Groupon Inc. (Nasdaq: GRPN) late Friday disclosed a material weakness in its internal controls related to financial statements and restated 2011 full-year and fourth-quarter results that were worse than initially reported.
The Chicago-based operator of daily-deal website Groupon.com said the downward revisions were mainly due to its being hit with refund requests from merchants that cost more than previously calculated, as the company expands into deal offerings with higher refund rates.
Because of the restatements, Groupon's revenue for the quarter ended Dec. 31 fell by $14.3 million, to $492.2 million. The company had reported $506.5 million in revenue when it initally filed its fourth-quarter results in February. Operating income was reduced by $30 million -- swinging to a $15 million loss from $15 million in operating profit.

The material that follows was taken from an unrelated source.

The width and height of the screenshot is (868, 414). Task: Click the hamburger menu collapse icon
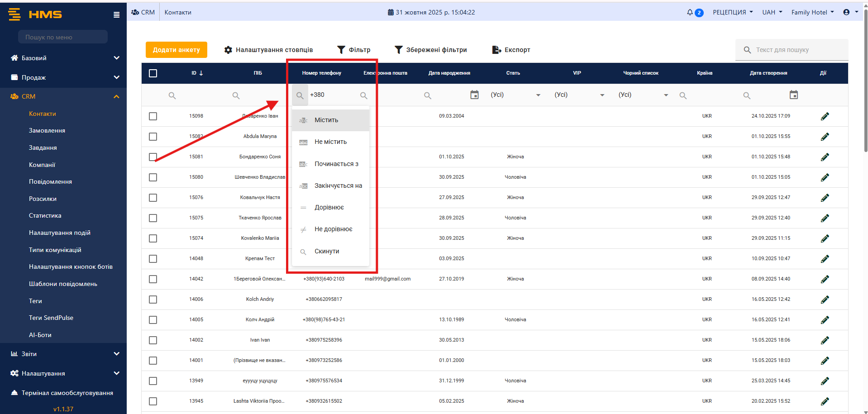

The revised quarterly loss was $65.4 million, or 12 cents a share, widening from the loss of $42.7 million, or 8 cents a share, that Groupon had reported on Feb. 8. Those initial results represented unexpected losses compared with the fourth quarter of 2010.
For all of 2011, restated revenue was $1.6 billion with a net loss of $373.5 million, or $1.03 a share, according to Groupon's amended filing with the U.S. Securities and Exchange Commission.
Groupon said the revisions don't affect its previously stated guidance for this year's first quarter. It still expects revenue for the three months to be $510 million to $550 million with income from operations between $15 million and $35 million. The company has scheduled the release of its first-quarter results for May 14.
We remain confident in the fundamentals of our business, as our performance continues to highlight the value that we provide to customers and merchants, Chief Financial Officer Jason Child said.
Shares of Groupon fell nearly 6 percent to $17.29 in after-hours trading Friday following the company's disclosure.